FISCAL NOTE

Date Requested: February 08, 2019
Time Requested: 09:04 AM
Agency: Tax & Revenue Department, WV State
CBD Number: Version: Bill Number: Resolution Number:
2823 Introduced SB546
CBD Subject: Health, Taxation


FUND(S):

Medicaid State Share Fund

Sources of Revenue:

Other Fund Medicaid State Share Fund

Legislation creates:

Creates New Revenue, Increases Existing Expenses



Fiscal Note Summary


Effect this measure will have on costs and revenues of state government.

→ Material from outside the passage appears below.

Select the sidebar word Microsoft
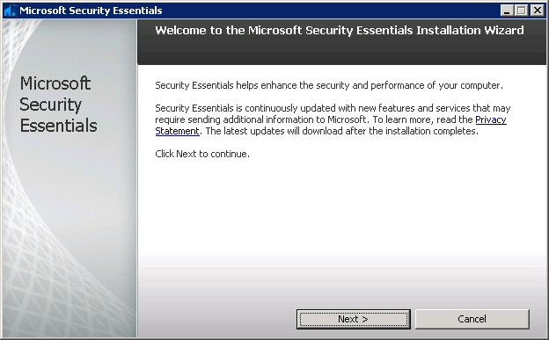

The stated purpose of this bill is to impose a contingent tax increase on eligible acute care hospitals to maximize federal funding in order to increase practitioner payment fee schedules for practitioners employed by eligible acute care hospitals and health systems. According to our interpretation, the proposed bill would impose an additional tax on acute care hospitals at a rate of 0.13 percent beginning on or after July 1, 2019 through June 30, 2021. Passage of this bill could increase tax collections by roughly $4.95 million in FY2020, $5.4 million in FY2021 and $450,000 in FY2022. Given that this proposed new funding program is necessarily contingent on prior federal approval from the Center for Medicare and Medicaid, the exact timing of any collections is highly uncertain. Additional administrative costs incurred by the State Tax Department would be $55,000 in FY2019 and $10,000 in each of the fiscal years thereafter.



Fiscal Note Detail


Effect of Proposal Fiscal Year
2019
Increase/Decrease
(use"-")
2020
Increase/Decrease
(use"-")
Fiscal Year
(Upon Full
Implementation)
1. Estmated Total Cost 55,000 10,000 10,000
Personal Services 10,000 10,000 10,000
Current Expenses 0 0 0
Repairs and Alterations 0 0 0
Assets 0 0 0
Other 45,000 0 0
2. Estimated Total Revenues 0 -4,950,000 -5,400,000


Explanation of above estimates (including long-range effect):


According to our interpretation, the proposed bill would impose an additional tax on acute care hospitals at a rate of 0.13 percent beginning on or after July 1, 2019 through June 30, 2021. Passage of this bill could increase tax collections by roughly $4.95 million in FY2020, $5.4 million in FY2021 and $450,000 in FY2022. Given that this proposed new funding program is necessarily contingent on prior federal approval from the Center for Medicare and Medicaid, the exact timing of any collections is highly uncertain. Additional administrative costs incurred by the State Tax Department would be $55,000 in FY2019 and $10,000 in each of the fiscal years thereafter.  



Memorandum


The stated purpose of this bill is to impose a contingent tax increase on eligible acute care hospitals to maximize federal funding in order to increase practitioner payment fee schedules for practitioners employed by eligible acute care hospitals and health systems. The bill does not accomplish its stated purpose. This bill adds a new tax, in addition to the taxes imposed under §11-27-9, §11-27-15, and §11-27-38, on the providers of inpatient and outpatient hospital services. This bill adds an additional tax of 0.13% on the gross receipts received or receivable by “eligible acute care hospitals and health care systems” that provide inpatient or outpatient hospital services in this state. The bill states that its intended purpose is to “maximize federal funding to increase practitioner payment fee schedules for practitioners employed by eligible acute care hospitals and health systems.” The definition of “eligible acute care hospital and health system” in this bill is the same as the definition of “eligible acute care hospital” in W. Va. Code §11-27-38. The fact that this bill adds the term “health system” without further defining it may cause some confusion. There are portions of this bill that are vague and unclear. It is unclear how the Tax Department will be able to determine when it is time for the tax to be imposed and what is meant by “the payment methodology”. The bill calls for penalties and interest to be deposited into a dedicated fund called the “Eligible Acute Care Practitioner Fund.” However, this does not appear to be a currently existing fund and the bill does not authorize its creation in the State Treasury. The bill also fails to provide how the money is to be used to support increasing practitioner fee schedules. Lastly, it is unclear whether the tax proceeds will be able to be used for federal matching funds. For example, the proceeds do not appear to be going into the Medicaid State Share Fund, like W. Va. Code §11-27-38. The bill title fails to mention retroactivity or the internal effective date. The bill title also fails to mention that bill defines terms, establishes a new fund, sets how the proceeds may be used, and the conditions that must occur before the tax may be imposed and collected.